CMU Golfers Set to Tee it Up

Coach Cheryl Stacy
Feb. 8, 2015

Andy Sneddon,

MOUNT PLEASANT, Mich. - The Cheryl Stacy era of Central Michigan women's golf begins Monday as the Chippewas play in the Women's Mid-American Match Play Challenge on the Royal Lakes course at Lakewood Ranch Golf & Country Club in Lakewood Ranch, Fla.

The Chippewas, who resumed women's golf last fall after a 32-year hiatus, feature an extremely young eight-player roster. Six of those student-athletes are freshmen.

"I know the players are super excited, I'm excited," said Stacy, who was named the Chippewas coach on Dec. 10. "We're really looking forward to just getting outside, to hitting off real grass and feeling the elements, the wind and the sun."

The Chippewas have been practicing daily at their new indoor facility at Mount Pleasant Country Club, utilizing the simulator, the chipping and putting area, as well as the driving range, with it's interior-bay tee boxes that open up to the club's outdoor driving range.

"I'm going be looking a lot of times (in Florida) at the ball flight and what they're doing with that, how far they can hit, how consistent they are with their irons," Stacy said. "Is there a big difference from club to club? There is going to be a long list of things I'll be looking at and writing down and keeping notes for."

The Chippewas performed reasonably well against expectations during the fall portion of the season, particularly considering that six of the eight players on the roster are freshmen and it is, for all intents and purposes, a new program.

Arielle Roberts averaged 80.8 per round and recorded four sub-80s rounds, including a school-record tying 75 which came in CMU's final event of the fall.

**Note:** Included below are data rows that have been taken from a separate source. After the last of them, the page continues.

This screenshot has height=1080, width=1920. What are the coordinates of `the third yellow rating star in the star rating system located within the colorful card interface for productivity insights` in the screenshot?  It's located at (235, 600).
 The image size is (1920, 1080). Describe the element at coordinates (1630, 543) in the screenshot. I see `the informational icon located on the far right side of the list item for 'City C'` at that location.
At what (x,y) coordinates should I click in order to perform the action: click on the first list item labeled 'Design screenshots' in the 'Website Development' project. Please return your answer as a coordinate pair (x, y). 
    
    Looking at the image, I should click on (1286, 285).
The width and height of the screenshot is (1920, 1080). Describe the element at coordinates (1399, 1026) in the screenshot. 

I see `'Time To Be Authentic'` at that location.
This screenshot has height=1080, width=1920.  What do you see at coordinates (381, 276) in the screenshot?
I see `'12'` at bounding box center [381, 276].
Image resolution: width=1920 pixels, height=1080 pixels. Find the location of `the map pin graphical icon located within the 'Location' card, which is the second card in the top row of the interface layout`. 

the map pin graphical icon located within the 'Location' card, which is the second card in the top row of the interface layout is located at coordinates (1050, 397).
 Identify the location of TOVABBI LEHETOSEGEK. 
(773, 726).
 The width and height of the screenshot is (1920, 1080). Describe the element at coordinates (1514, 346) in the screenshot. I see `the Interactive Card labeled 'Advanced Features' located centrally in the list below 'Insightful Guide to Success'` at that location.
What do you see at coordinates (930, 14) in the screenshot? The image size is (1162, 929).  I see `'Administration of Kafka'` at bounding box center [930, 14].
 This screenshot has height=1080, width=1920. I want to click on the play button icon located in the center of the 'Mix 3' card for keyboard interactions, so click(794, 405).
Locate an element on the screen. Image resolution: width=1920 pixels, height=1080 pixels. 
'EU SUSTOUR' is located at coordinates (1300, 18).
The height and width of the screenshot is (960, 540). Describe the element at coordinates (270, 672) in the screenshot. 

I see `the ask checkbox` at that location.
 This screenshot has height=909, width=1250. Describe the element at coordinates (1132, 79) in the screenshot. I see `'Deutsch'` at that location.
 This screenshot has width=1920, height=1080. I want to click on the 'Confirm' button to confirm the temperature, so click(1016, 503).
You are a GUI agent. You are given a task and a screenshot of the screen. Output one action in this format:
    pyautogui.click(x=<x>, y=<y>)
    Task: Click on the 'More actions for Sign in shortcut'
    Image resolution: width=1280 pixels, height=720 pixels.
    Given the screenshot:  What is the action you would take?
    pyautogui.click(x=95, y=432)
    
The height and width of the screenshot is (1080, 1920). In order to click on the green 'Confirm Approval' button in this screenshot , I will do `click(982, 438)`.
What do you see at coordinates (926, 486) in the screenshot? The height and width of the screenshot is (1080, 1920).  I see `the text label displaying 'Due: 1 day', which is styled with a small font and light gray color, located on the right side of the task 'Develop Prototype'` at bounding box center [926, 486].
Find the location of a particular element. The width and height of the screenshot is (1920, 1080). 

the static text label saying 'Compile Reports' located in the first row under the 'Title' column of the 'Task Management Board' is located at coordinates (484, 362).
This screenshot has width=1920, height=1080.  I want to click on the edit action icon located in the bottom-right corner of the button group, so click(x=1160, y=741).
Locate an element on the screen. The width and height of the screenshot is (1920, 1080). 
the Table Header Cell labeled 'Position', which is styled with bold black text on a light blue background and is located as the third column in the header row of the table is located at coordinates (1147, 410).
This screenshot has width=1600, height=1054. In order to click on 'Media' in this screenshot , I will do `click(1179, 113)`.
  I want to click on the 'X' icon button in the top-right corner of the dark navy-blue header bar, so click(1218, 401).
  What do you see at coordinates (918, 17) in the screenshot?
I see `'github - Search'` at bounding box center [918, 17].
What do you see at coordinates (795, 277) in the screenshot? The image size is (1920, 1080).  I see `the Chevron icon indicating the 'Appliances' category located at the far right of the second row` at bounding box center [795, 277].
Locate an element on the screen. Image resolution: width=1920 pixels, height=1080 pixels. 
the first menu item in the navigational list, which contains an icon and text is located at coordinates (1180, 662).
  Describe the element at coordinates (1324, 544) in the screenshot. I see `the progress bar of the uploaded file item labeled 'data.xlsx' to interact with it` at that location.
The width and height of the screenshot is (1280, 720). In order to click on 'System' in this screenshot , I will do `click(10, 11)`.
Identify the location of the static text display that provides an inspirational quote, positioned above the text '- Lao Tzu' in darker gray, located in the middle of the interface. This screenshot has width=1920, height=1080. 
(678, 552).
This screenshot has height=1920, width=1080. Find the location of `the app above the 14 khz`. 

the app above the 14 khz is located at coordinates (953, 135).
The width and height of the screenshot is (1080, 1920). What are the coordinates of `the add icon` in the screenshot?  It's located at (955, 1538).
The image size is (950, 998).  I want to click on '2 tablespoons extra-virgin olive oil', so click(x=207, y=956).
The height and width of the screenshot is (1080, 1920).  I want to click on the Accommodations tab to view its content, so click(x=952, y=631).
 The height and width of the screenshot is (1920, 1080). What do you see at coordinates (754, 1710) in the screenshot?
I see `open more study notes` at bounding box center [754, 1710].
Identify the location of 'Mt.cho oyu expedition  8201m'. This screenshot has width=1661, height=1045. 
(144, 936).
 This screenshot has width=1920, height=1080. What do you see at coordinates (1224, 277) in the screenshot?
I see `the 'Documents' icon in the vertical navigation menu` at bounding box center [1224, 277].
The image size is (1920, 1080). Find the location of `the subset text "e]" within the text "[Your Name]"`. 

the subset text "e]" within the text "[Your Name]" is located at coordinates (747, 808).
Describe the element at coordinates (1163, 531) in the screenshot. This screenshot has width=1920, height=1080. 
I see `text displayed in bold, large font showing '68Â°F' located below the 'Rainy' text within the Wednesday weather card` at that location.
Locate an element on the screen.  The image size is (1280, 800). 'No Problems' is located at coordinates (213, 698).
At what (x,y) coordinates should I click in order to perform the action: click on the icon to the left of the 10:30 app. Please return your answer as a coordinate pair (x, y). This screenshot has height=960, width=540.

Most of the other Chippewas averaged from 83-86, and they posted a combined seven sub-80 rounds.

It's a good start and the foundation is being laid. Stacy said she is anxious to see her players perform in the heat of the battle.

"We've been mentally focusing on what they can control," she said. "We can't control the weather, they can't control what their opponents are doing, so really it's about controlling their attitude and preparation and pre-shot and post-shot reactions."

The match-play format is a good way to start the season, Stacy said, because the focus isn't so much on score, but rather on a player's shot-to-shot and putt-to-putt performance. In match player, players go head to head with a single opponent as opposed to playing the entire field, as is the case in stroke play.

"I think it's helpful especially with the first tournament out in the spring," Stacy said of the format. "I think all the girls like match play. So they're excited about it because you know you can have one bad hole, kind of blow up on a hole, but then you could still win the match. It really keeps them focused. It's just one shot at a time."

The tournament features seven MAC schools - CMU, Eastern Michigan, Western Michigan, Bowling Green, Northern Illinois, Ohio and Akron - along with Indiana-Purdue-Fort Wayne.

The teams are seeded based on their Golfstat ranking. Eastern Michigan is the top seed, CMU is eighth. The Chippewas and Eagles will square off in Monday's opening match.

The winner will play the Bowling Green-Akron winner, while the loser will take on the Bowling Green-Akron loser on Monday afternoon. The teams will play for place finishes on Tuesday.